The drilling location is in the Nikaitchuq area of the North Slope, which lies between the Alaska National Wildlife Refuge and the National Petroleum Reserve-Alaska. CREDIT: Energy Information Administration (left); BOEM (right)
This region of the North Slope is sandwiched between the Arctic National Wildlife Refuge and the National Petroleum Reserve-Alaska. While it was not included in the Obama administration’s wide-sweeping restriction on oil drilling in the Arctic, which was issued in 2016 and covered 98 percent of U.S.-controlled Arctic waters, the region has nonetheless seen declining oil production since the late 1980s.
Local groups have been divided on the issue of oil drilling in the Arctic.
On the one hand, it represents an enormous risk to local ecosystems. An oil spill off the coast of Alaska would be disastrous — and difficult to clean up. Emergency response is more challenging in cold, remote locations.

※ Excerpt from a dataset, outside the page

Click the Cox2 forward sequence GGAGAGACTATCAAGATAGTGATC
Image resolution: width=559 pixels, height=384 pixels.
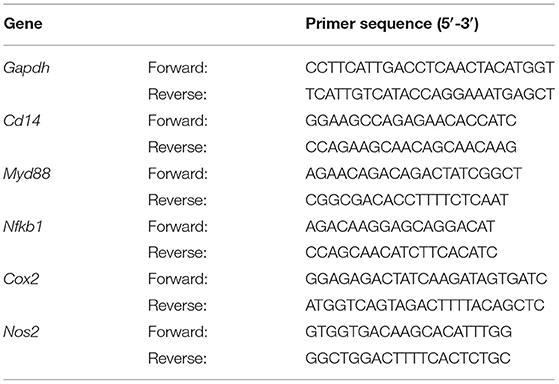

But oil is also a major part of Alaska’s economy, which has taken a hit with low oil prices. Sen. Lisa Murkowski (R-AK) has repeatedly backed efforts to increase drilling in the state, which has an unconventional agreement with the federal government, receiving a quarter of revenue payments into a politically popular state fund.
In April, President Donald Trump touted Alaska’s oil reserves while announcing a rethink of the country’s offshore drilling policies. Trump apparently intends to reverse the previous administration’s ban on drilling in much of the Arctic, although legal experts question whether that will be possible.
In any case, the current administration has made no secret of its intention to increase U.S. oil, gas, and even coal production, rolling back a slew of regulations and reopening the country’s offshore drilling planning process, which is conducted by BOEM. BOEM’s current five-year plan was set to expire in 2022, but the agency has already begun the process of redoing it — potentially opening up not only new areas of the Arctic, but also Atlantic and Pacific waters.